[Data listing]
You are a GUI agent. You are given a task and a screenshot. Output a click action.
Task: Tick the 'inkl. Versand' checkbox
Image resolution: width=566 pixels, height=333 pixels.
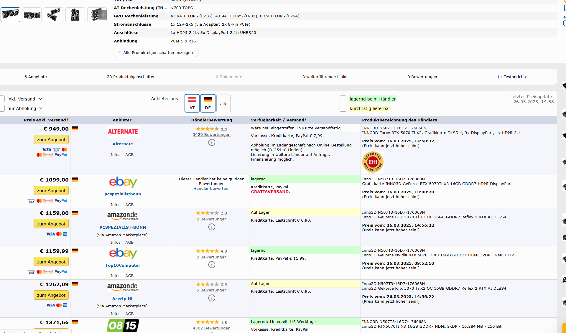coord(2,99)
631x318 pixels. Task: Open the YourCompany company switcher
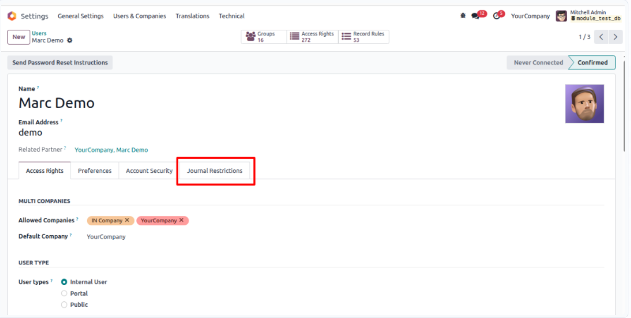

■ Problem to work on:
Reproduce the lines above word for word, leaving out the pictures.

■ Finished task:
You are a GUI agent. You are given a task and a screenshot. Output a click action.
Task: Tick the 'inkl. Versand' checkbox
Image resolution: width=566 pixels, height=333 pixels.
coord(2,99)
631x318 pixels. Task: Open the YourCompany company switcher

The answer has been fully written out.